The Living Learning Center is a 2,900-square-foot facility built to meet the Living Building Challenge of the Cascadia Region Green Building Council (CRGBC). The center is designed to be a zero energy and zero waste-water building — both requirements to earn "living building" recognition from the CRGBC. The Living Learning Center will capture rainwater and purify it for drinking and will be powered so efficiently by solar energy that the building often will pump energy back into the electric grid to be purchased by the local energy company.

The building is expected to be the first in the Midwest certified as a "living building" by the CRGBC. The certification will not be final until the building has been operational for one year and can prove its net-zero energy and water use, Chase said.

The Living Learning Center will be available to faculty members and house a seminar/classroom for several WUSTL classes and other events. It also will serve as the base of operations for a summer high-school outreach program that is co-sponsored by the Missouri Botanical Garden's Shaw Nature Reserve and funded by the National Science Foundation (NSF).

"The opening of the new Living Learning Center is an exciting event for Washington University," Quatrano said. "It demonstrates not only the University's emphasis on sustainability but also its commitment to teaching, research and community outreach. We have been building faculty strength in ecology and environmental science, and this structure will help in our educational mission and commitment to student research and instruction."

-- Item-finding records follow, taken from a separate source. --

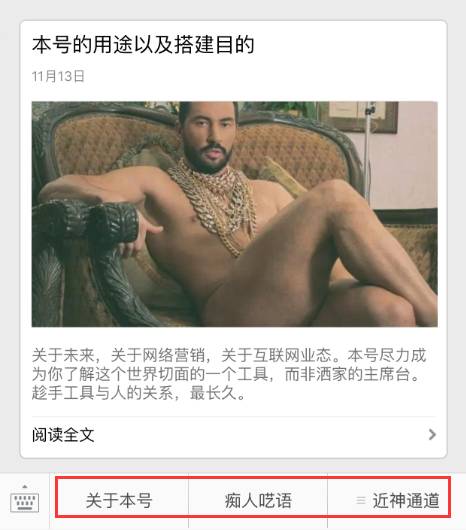Image resolution: width=466 pixels, height=530 pixels.
Task: Click the words 搭建目的 in the headline
Action: pyautogui.click(x=214, y=45)

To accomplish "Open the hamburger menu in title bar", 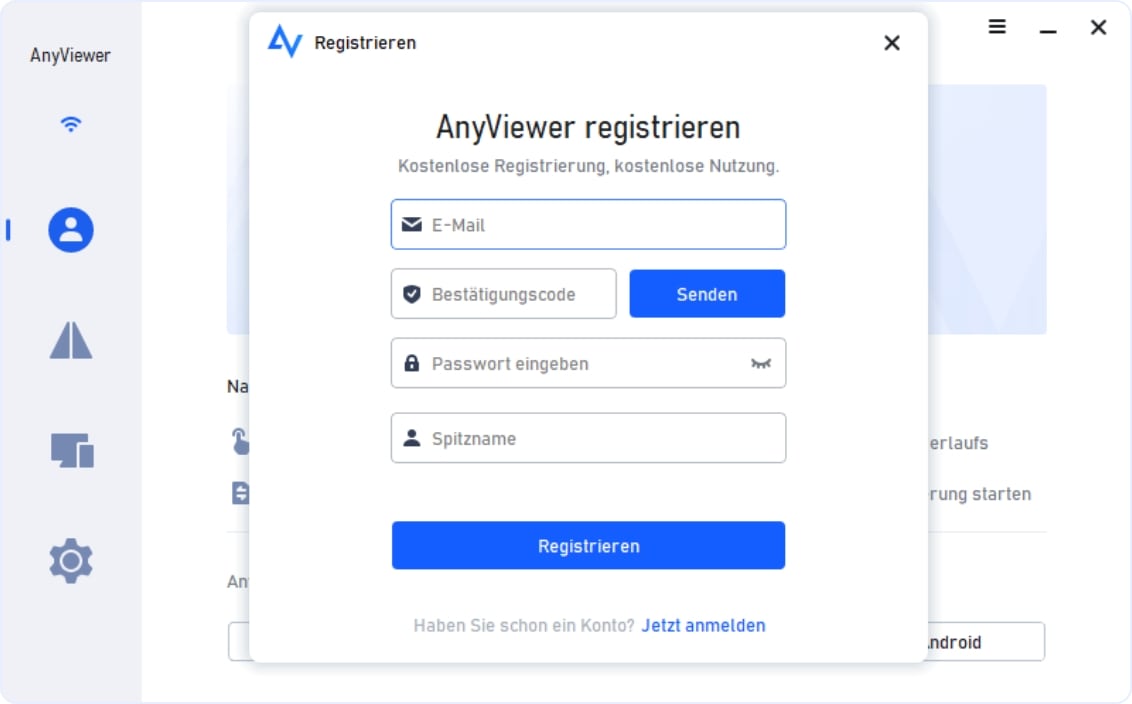I will pos(997,28).
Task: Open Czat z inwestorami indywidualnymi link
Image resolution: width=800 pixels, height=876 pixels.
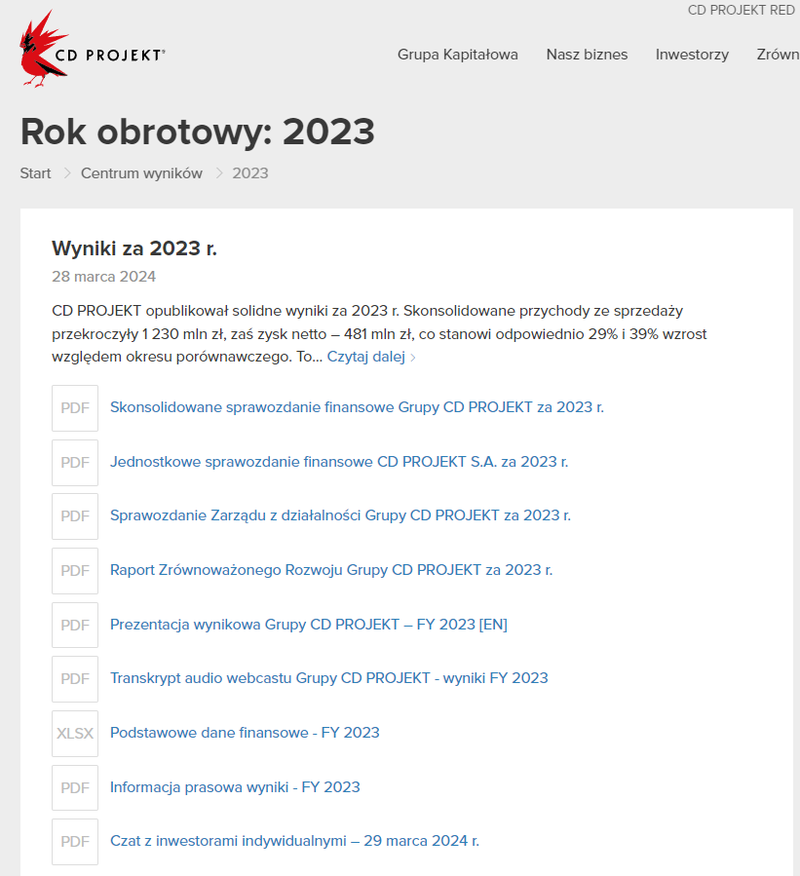Action: 294,841
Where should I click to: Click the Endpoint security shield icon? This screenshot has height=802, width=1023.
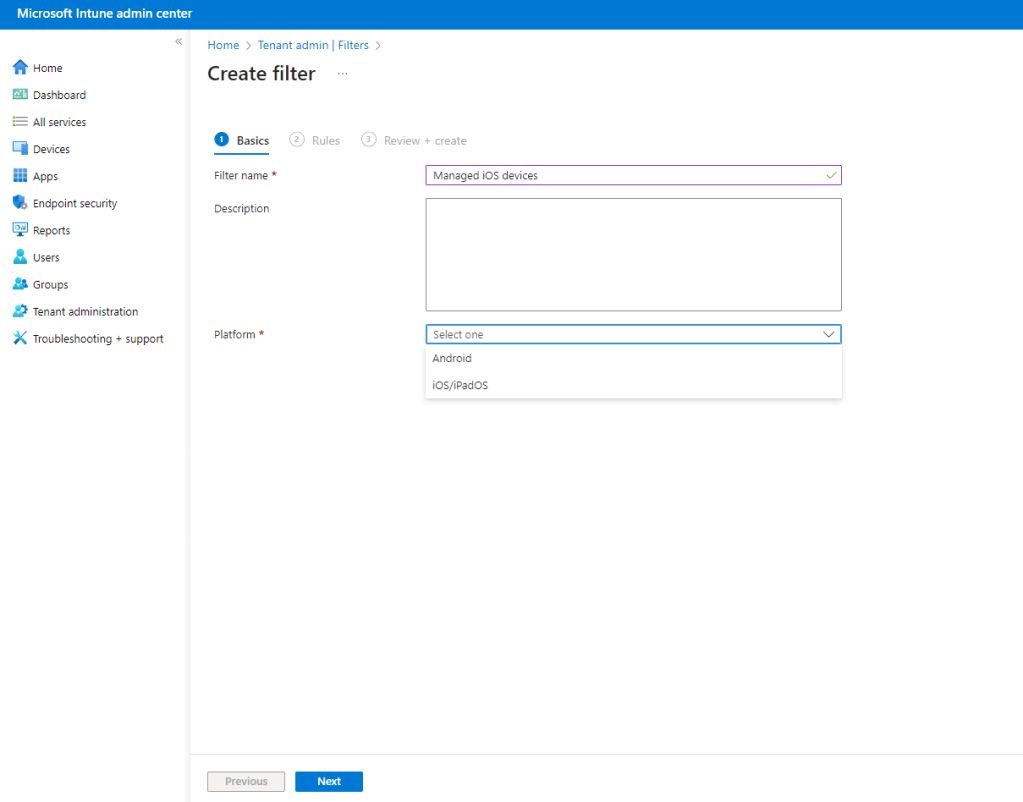point(20,203)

"Tyson is in the midst of a major revolution and is a cornerstone of the environmental research and education initiatives of Washington University," Chase said. "The Living Learning Center will provide much-needed space for our growing programs and also will serve as focus for research and education itself."

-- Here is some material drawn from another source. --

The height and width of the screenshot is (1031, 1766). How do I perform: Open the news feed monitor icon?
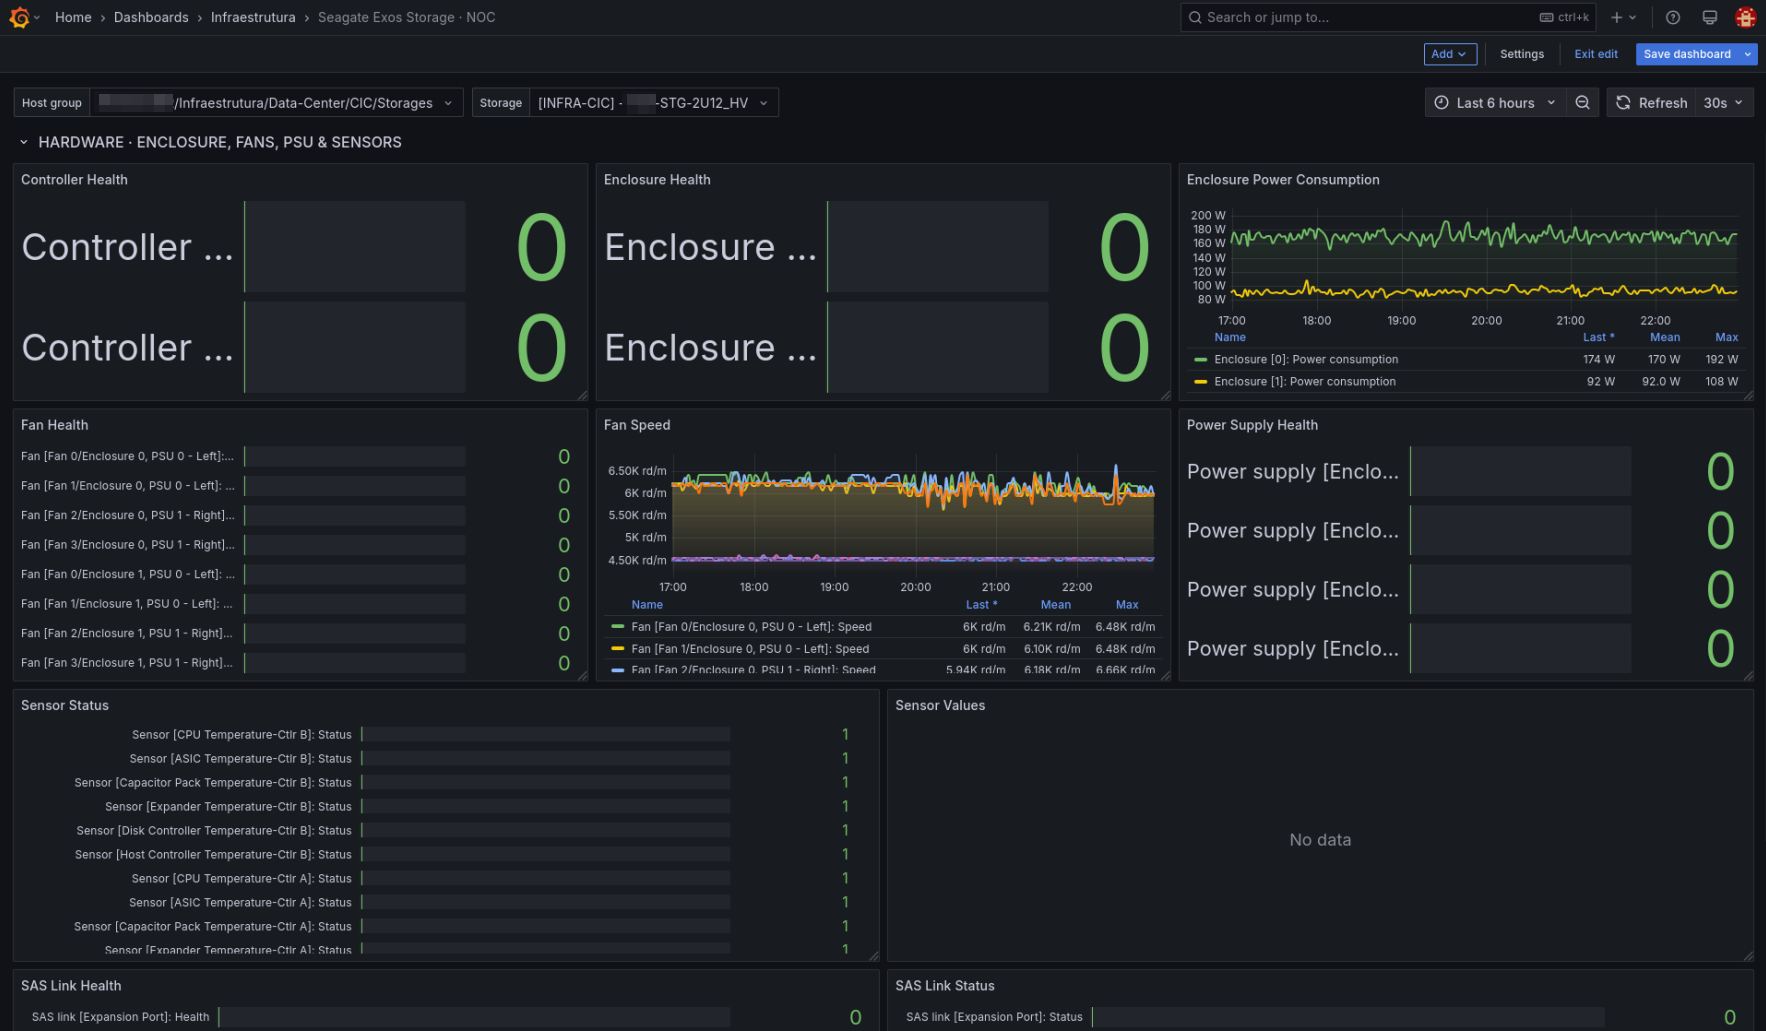[x=1710, y=17]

Hellmuth Bickness Architects designed the facility. Bingman Construction Co. of Pacific, Mo., was the general contractor.

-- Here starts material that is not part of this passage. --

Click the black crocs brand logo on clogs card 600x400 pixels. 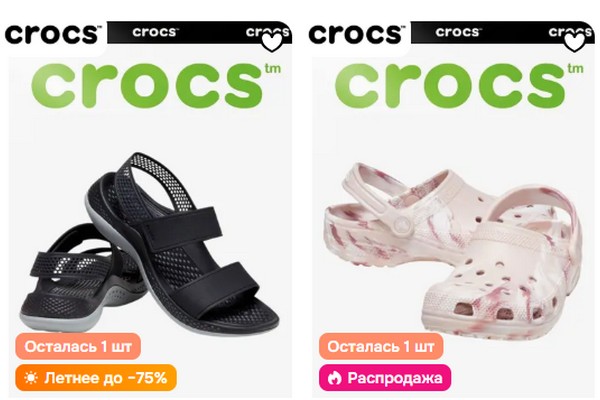tap(356, 34)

The Tyson Research Center is located off I-44 at the Beaumont-Antire Road exit.

Many of the Living Learning Center's features contribute to the building's net-zero water and energy use. The rainwater that will fall on the building will pass through a filter before it will be stored in an underground cistern. The pavement surrounding the building is porous and will absorb almost all of storm runoff. Waterless composting toilets will eliminate a major use of water and enable the collecting of waste that will be used as fertilizer for the surrounding grass. A 17-kilowatt photovoltaic system will power the facility.

Eighteen St. Louis-area high-school students will be among the first to use the Living Learning Center this summer as part of the NSF collaborative grant for the Shaw Nature Preserve and Tyson to instruct the interns in ecological research.

Beginning last summer, the students went out to Shaw to learn basic skills and research techniques in the part of the program called SIFT — Shaw Institute for Field Training. This summer, those same students will ply their newfound skills on research projects with WUSTL faculty and graduate students as part of TERF — Tyson Ecological Research Fellowship.